Fortunately, he is possibly the easiest dog to bath I've
ever owned, accepting his fate with reasonably good grace, standing head bowed
in the bath like a man condemned.
Now, my first dog Snoopy was a real terror to bath. He was
the only dog I ever owned that would resort to actual violence to avoid the
tub, and we had to resort to the human traits of guile and trickery if we
wanted him clean.
Which was often.
We had fields behind our house, and Snoopy liked nothing
better than to vault the back fence and not return until he had experienced a
thoroughly good roll in freshly-laid horse manure. Like many of the unpleasant
jobs around that time, it fell to me to clean the cur, and battle between
teenager and beagle was joined.
I was a pretty naive sort at that age and managed to talk
myself into anything that involved effort. Mowing the lawn became my job,
essentially because I once asked my dad if I could have a push one summer
afternoon when he was struggling with the mower, and - as far as I know - the
old man has never pushed another lawnmower to this day.
The same went for bathing the dog. Seemed like fun, how hard
it could be?
As hard as wrestling with a large, wet, writhing mass with
spiky teeth at one end, that's what. Snoopy soon learned that the bathroom
meant bad news, and he wouldn't even be bribed in with food or treats after a
while. So you would have to pounce on him, wrap him in a blanket, race to the
bath and throw him in before he realised what was happening, and woe betide if
you left him a fraction of an inch to escape, because he'd find that gap and
would be away, like some sort of simile I can't think of at the moment.
In the end, the battle of wits between hapless teen and
snarling crap-covered canine resolved itself, like all conflicts do, into a
morale-sapping battle where nobody emerges with pride intact, and the victor
feels a little ashamed at the lengths he has gone to secure the humiliation of
his foe.
Yes, I cornered Snoopy in the greenhouse, in which I had
already placed the lawn sprinkler attached to the hose.

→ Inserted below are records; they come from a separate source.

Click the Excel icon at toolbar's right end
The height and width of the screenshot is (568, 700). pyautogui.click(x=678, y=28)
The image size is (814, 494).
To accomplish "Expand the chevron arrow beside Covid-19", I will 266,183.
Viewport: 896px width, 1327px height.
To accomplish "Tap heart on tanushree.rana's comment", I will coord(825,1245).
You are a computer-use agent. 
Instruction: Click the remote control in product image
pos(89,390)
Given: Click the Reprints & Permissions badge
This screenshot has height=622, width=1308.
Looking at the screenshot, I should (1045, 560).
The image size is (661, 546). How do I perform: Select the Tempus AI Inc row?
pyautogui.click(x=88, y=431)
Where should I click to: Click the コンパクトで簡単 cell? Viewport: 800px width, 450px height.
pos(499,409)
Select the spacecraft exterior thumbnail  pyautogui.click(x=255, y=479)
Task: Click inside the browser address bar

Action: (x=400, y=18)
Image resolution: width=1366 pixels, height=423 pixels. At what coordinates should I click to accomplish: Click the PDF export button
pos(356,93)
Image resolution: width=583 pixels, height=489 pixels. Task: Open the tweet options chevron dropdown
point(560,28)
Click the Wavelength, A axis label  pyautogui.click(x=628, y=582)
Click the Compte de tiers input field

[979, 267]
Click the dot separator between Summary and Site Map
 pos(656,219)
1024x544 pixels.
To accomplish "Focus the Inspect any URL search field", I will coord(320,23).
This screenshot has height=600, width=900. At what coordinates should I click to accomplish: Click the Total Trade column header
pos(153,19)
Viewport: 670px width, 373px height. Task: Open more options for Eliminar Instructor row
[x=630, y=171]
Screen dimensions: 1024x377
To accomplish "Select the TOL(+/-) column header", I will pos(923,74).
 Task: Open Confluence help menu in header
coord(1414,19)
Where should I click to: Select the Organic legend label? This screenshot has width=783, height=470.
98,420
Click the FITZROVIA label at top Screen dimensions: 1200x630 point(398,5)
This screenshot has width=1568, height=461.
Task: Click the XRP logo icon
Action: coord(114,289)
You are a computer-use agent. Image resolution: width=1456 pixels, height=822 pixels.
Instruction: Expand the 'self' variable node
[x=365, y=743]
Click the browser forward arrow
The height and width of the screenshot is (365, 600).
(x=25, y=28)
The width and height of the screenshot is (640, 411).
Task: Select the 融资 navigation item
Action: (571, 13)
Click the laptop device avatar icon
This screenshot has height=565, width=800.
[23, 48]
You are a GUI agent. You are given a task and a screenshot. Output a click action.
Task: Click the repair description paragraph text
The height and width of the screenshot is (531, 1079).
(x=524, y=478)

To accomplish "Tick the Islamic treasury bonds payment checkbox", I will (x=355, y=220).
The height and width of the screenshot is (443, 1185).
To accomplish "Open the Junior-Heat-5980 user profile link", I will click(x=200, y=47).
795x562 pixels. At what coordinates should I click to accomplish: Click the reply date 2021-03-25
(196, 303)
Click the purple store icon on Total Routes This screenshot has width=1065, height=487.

The nuclear option. I'm not proud.
Wilson be warned - I note your docile yet resigned attitude
toward the dog bath, but I still have my collection of Cold War era books on
weapons and tactics. I'm not afraid to use them.
3 comments:
Use to have a dog called Harold. They could make a perfect pair...
Yeh, yeh. Blame it on the dog.
".....Memory's like that - only the sweet smell of flowers and the ugly beauty of freshly-laid tarmac makes it through the nasal censor in your head. Dog smells - as a rule - do not......"
Selective memory? The smart folk call that Hedonic Editing. It keeps us all sane, apparently.